Tradition is a biggie in the GAA, not just in terms of sepia-tinted flim-flam, but apparently a factor in what can happen on the pitch. How often has it been said the only thing separating various counties isn't so much talent but belief? And this Sunday's All-Ireland hurling final is a prime test of this dated, un-aerobic, non-glycogen, lactic-free tradition theory. Because there ain't a Cork hurling fan in existence who right deep down in their marrow believes Clare have an earthly.
That's got nothing to do with the Munster Championship result earlier in the summer, or bookmaker odds, or the prospect of Davy Fitz going "tonto" on the sideline. It's just that Clare is Clare and Cork is Cork, so when it gets serious – and it can hardly get more serious than an All-Ireland final – Cork wins, boy.
Such a view inevitably contributes to the caricature of Cork arrogance, while simultaneously feeding into that pose of near-Texan separateness that some of us born and bred in the Rebel county like to assume occasionally. All that people's republic crap, with Michael Collins, Roy Keane and assorted other headcases sculpted into a red-and-white Rushmore psyche programmed to affect disregard for what everyone else thinks.
And of course the truth behind the front is very different. Cork thinks very deeply about what everyone else thinks. Specifically, it is absolutely preoccupied by what Dublin thinks and consumed by the insecure suspicion – accurate as it so happens – that if Dubs think of Cork at all, they tend to consign it to that all-encompassing wasteland beyond Newlands Cross reserved for rednecks.
Leeside overconfidence
But everyone else outside the capital is fair game for that "shite from a height" stuff in which Rebels love to indulge. So when it comes to an All-Ireland hurling final – even though no one close to the Cork team will ever admit it and despite how very unfashionable such old-school traditionalism is – deep, deep down, swimming around in all that Leeside haughtiness is the conviction: "f***ing Clare, no problem.

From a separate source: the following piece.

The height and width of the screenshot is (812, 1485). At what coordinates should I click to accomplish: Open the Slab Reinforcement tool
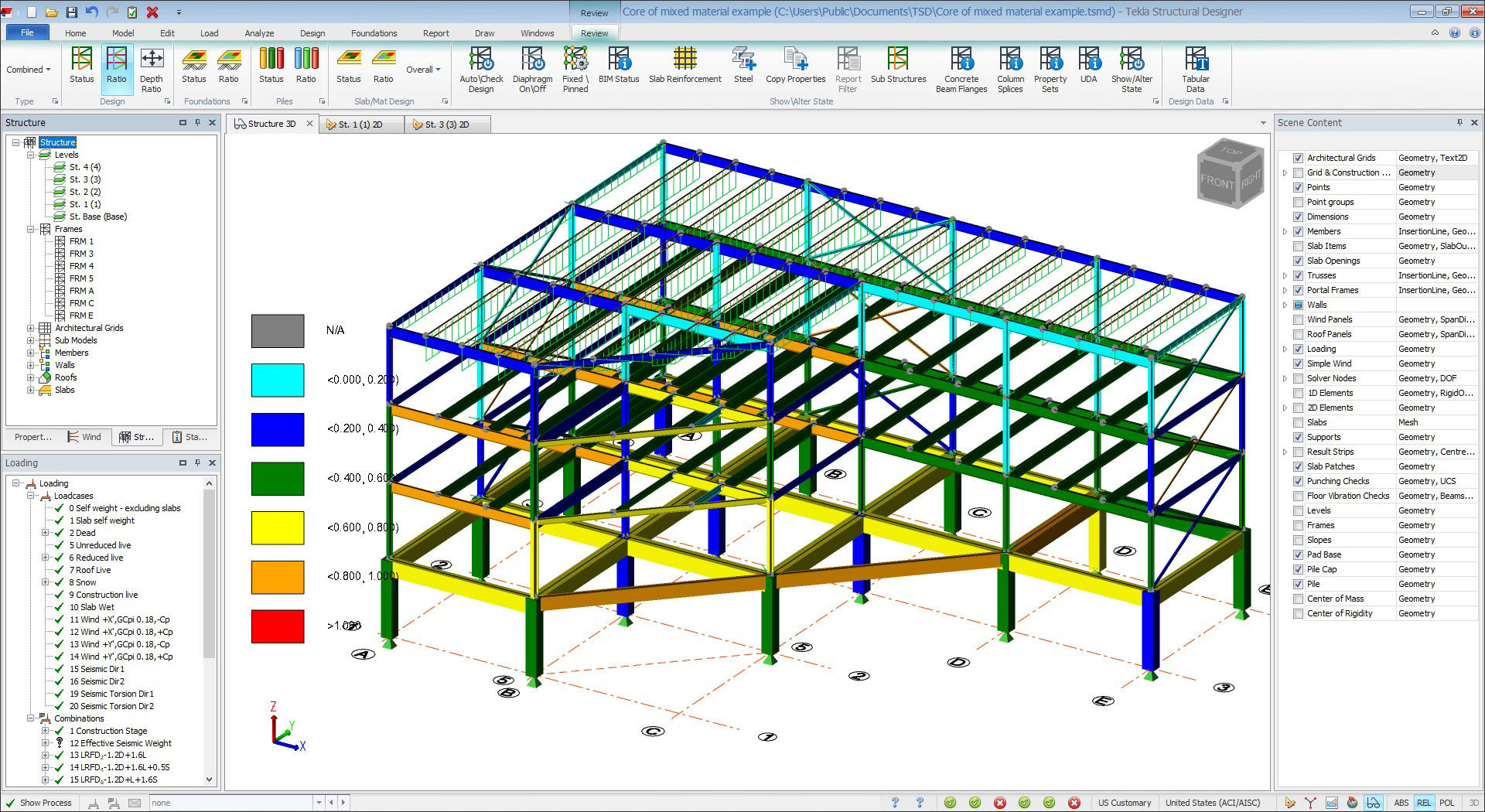click(x=684, y=68)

And the real beauty of this in terms of GAA tradition is that Clare realise it too. They know that Cork realise that they know how this is supposed to pan out. It’s irrational and infuriating, but there all the same. Whether it’s irrelevant or not is another matter.
Tom Kenny will be the only player on view this Sunday with an All-Ireland medal in his pocket. But rare is the Cork hurler who has ever stood in Croke Park on All-Ireland day and didn't think "about time I'm here" rather than "wow! I'm here". Does that constitute confidence, arrogance, delusion or the sort of belief that can give a team a crucial edge?
Too old school? Then ponder why the reverse is true when Cork play Kerry at football? There ain't a Kerry man out there who isn't mortally offended when the Kingdom don't beat their neighbours when it matters. Why do Wexford always give themselves a chance against Kilkenny despite decades of evidence that any joy against the Cats is fleeting? Or those queasy moments when Tyrone face up to Derry? Fill in your own examples anytime you like. It's not like there's a shortage. And all of it because of that vague intangible that is tradition.
It's an irony of GAA culture that so much of its identity is based on the largely arbitrary scrawl of a Whitehall pencil in drawing up county boundaries, prompting centuries' worth of cute Kerry, mean Cavan, cocky Cork, jackeen Dubs and all the other superficial portrayals that are so deeply burrowed into our DNA like cartoon ticks.
Logically it’s ridiculous. Why Youghal should feel separate from Dungarvan but not Castletownbere is irrational.
Uniquely Irish
But we're talking Ireland here, and the deep sense of place that makes a broke, wet rock on the edge of everything believe it is in fact the centre of the universe, a belief inextricably bound up with Gaelic games, and provoking, many believe, a set of assumptions that are as real in practise as they are silly in theory.
This combination of place and tradition is the sporting equivalent of the bee that mathematically shouldn’t fly but still manages to get around pretty well. And if it pertains to Sunday, then there’s only one winner. Because forget about form lines, tactics, motivation and any uber-hydrated sacrifice of limbs on the altar of an All-Ireland “megal”. There is a fundamental belief within Cork hurling that you do not lose to Clare when it counts.
It’s 35 years ago now since Clare went into a Munster final half-time only a couple of points down and with the prospect of a force 10 gale at their backs, convinced it would propel them towards breaking that notorious Munster championship hoodoo.
Apparently, the atmosphere of presumption in the crowd was tangible. The Clare team started singing in the dressing-room, so the story goes. And then Christy Ring famously and bluntly reminded the Cork team of their responsibilities, along the lines of: "We are Cork and we don't lose to them."
Quite what the relevance of something like that to 2013 should be is questionable, but dismissing such an inheritance in terms of belief is too pat. Of course the responsibility to live up to it can be a load too, but that would be to acknowledge that Clare might have a shout this Sunday.
And believing that is not on. Tradition says so.